Short task:
Copy out the entries starting at the first line and stopping after the line that contains "click(x=22, y=429)", including both ends. Leave the pictures out of your answer.

-- Begin --

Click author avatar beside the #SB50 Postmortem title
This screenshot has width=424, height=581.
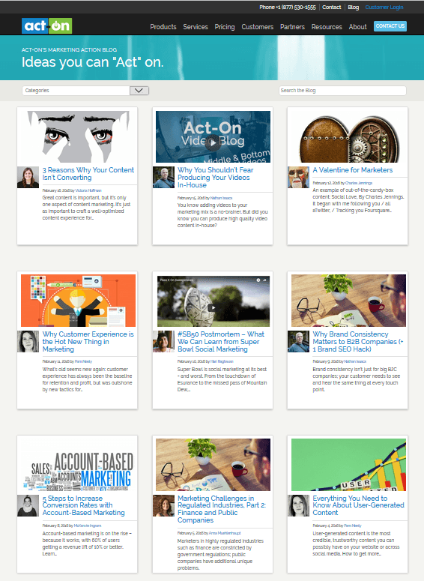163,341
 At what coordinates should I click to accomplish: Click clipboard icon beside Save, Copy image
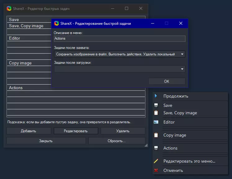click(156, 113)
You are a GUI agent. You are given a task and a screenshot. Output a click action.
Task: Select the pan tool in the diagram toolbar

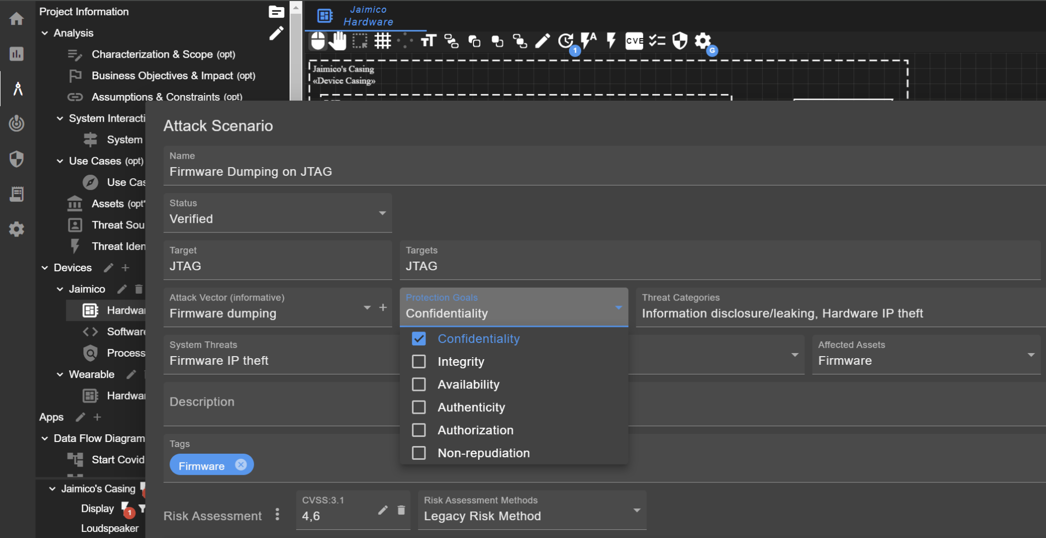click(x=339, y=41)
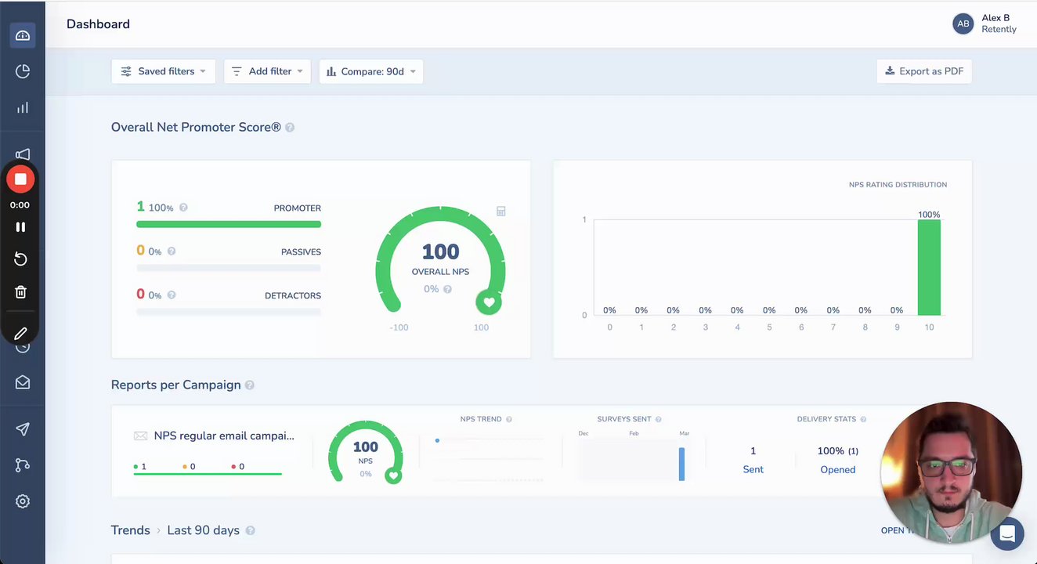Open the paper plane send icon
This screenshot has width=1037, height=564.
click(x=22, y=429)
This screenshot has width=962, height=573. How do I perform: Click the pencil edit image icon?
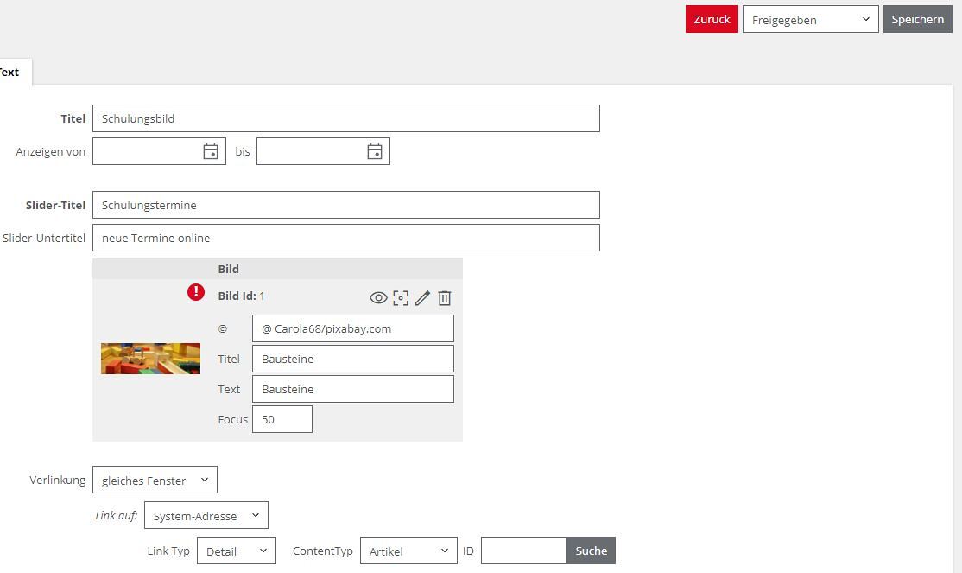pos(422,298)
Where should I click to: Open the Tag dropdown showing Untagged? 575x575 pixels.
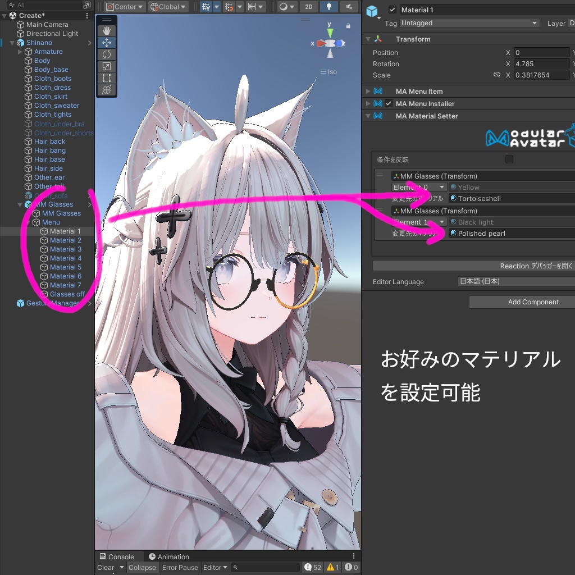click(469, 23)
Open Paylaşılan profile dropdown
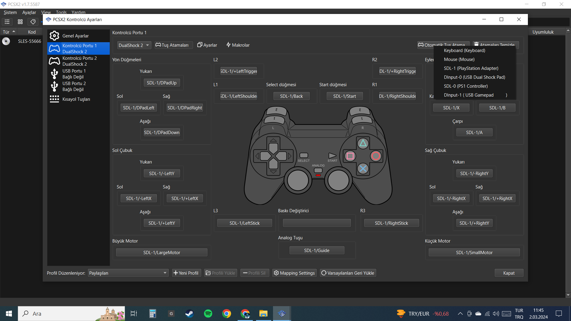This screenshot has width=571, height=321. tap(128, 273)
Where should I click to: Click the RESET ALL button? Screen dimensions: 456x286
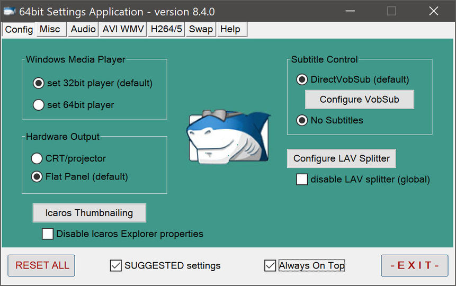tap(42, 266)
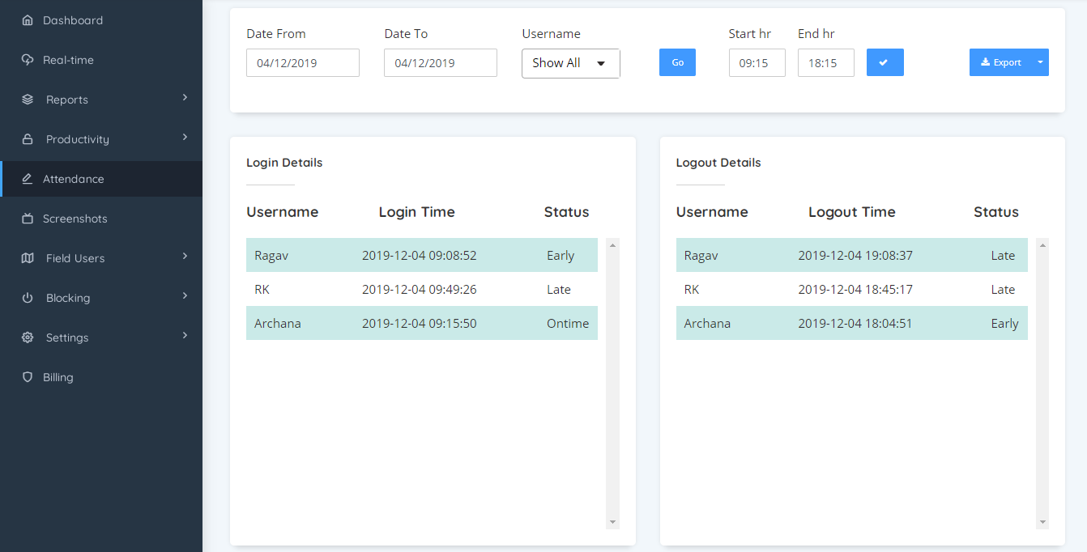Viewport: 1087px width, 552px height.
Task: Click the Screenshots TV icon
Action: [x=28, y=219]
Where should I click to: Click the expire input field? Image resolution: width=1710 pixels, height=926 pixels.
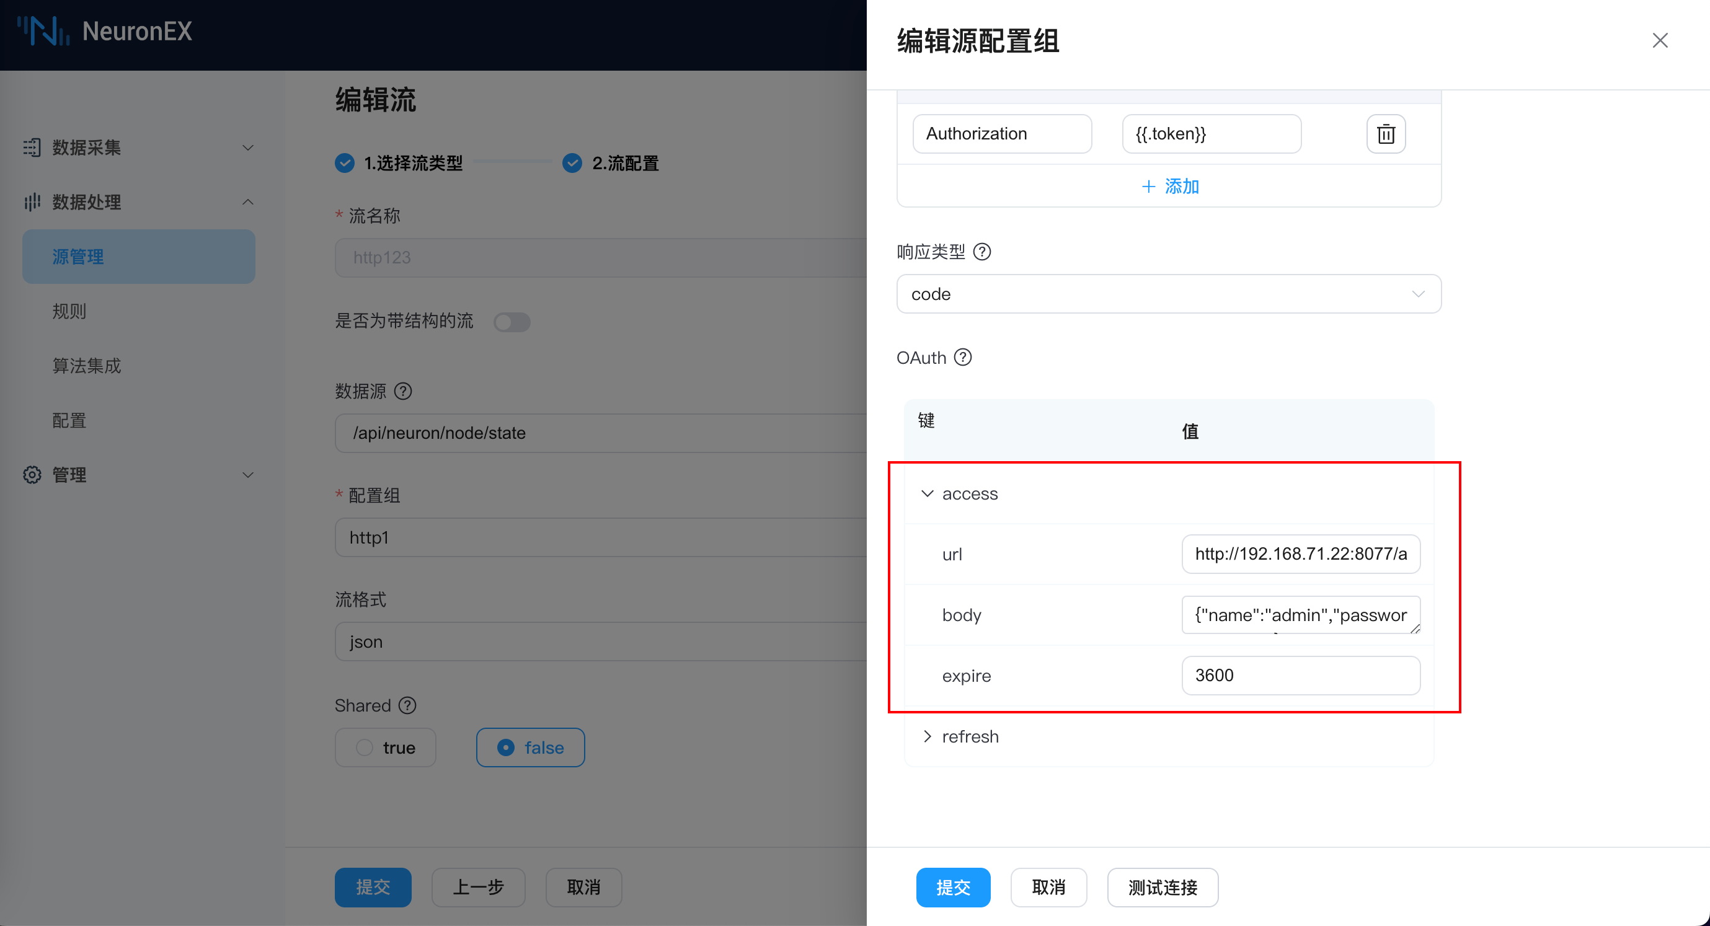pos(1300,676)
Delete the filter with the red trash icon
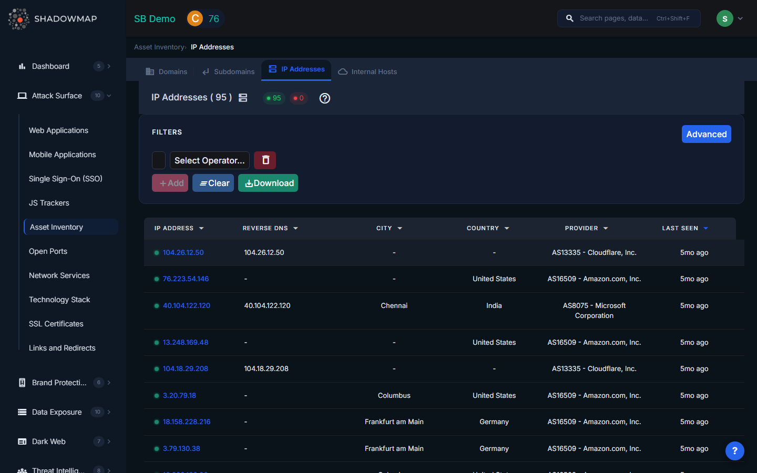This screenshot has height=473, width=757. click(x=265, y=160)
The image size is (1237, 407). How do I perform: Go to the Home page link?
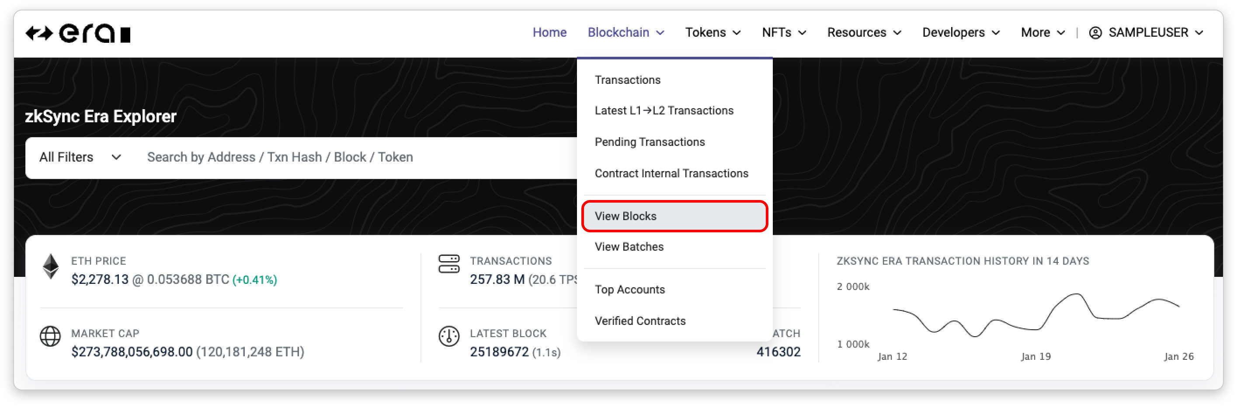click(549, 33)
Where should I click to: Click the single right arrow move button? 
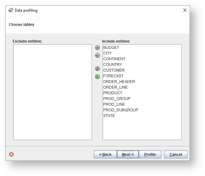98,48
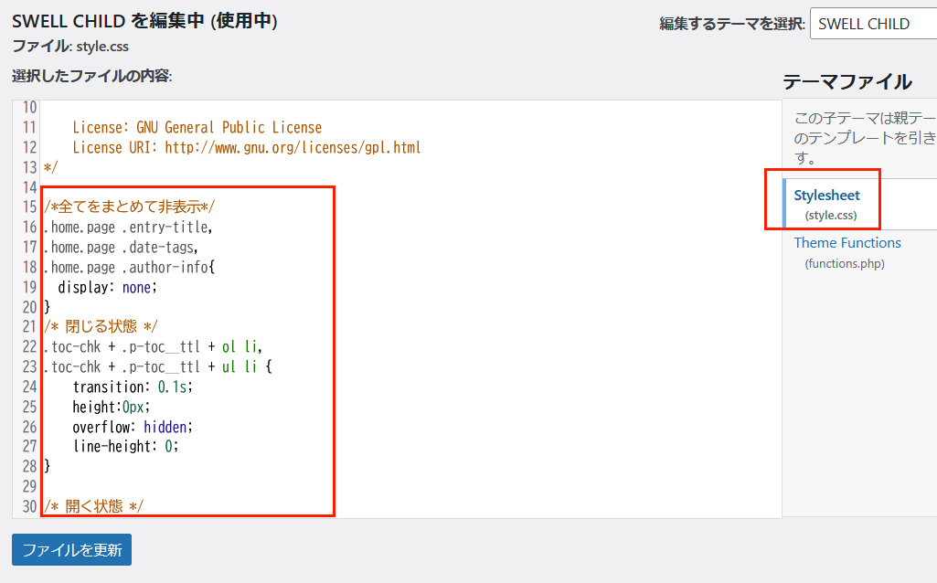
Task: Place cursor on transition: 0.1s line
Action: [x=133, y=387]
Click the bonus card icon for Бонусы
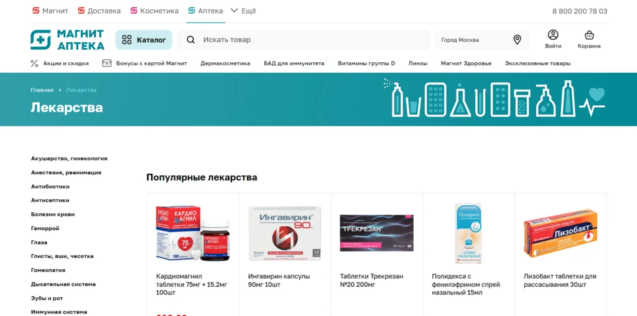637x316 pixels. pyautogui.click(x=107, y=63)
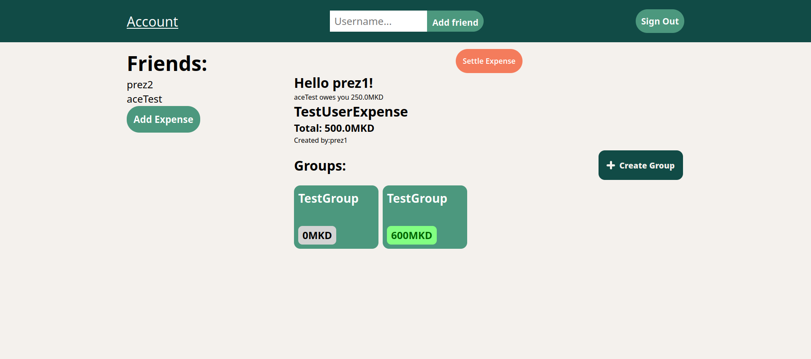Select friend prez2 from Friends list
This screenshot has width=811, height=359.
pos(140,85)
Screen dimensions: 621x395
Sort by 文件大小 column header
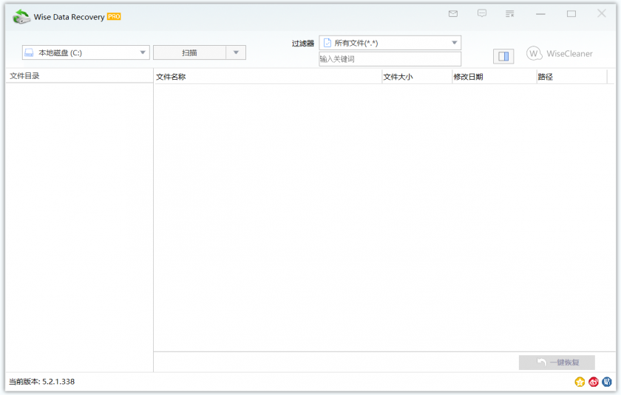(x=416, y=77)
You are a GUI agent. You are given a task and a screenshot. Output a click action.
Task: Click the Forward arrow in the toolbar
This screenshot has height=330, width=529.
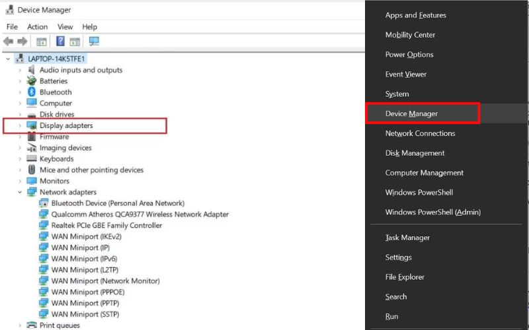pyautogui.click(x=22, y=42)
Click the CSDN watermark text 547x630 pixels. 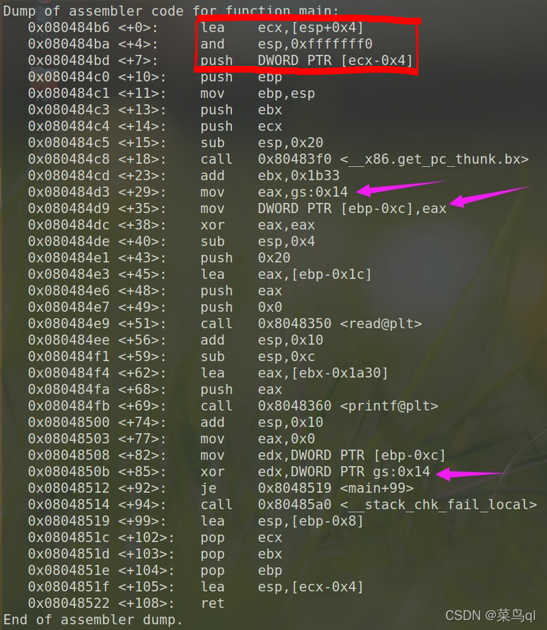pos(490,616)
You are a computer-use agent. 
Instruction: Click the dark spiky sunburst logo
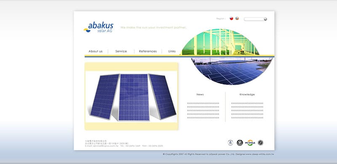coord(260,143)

-- End --

Final result:
Click author avatar beside the #SB50 Postmortem title
This screenshot has width=424, height=581.
163,341
 At what coordinates should I click to accomplish: Click clipboard icon beside Save, Copy image
click(156, 113)
You are a GUI agent. You are given a task and a screenshot. Output a click action.
Task: Select the pan tool in the diagram toolbar

click(x=339, y=41)
Open the paper plane send icon
This screenshot has width=1037, height=564.
click(x=22, y=429)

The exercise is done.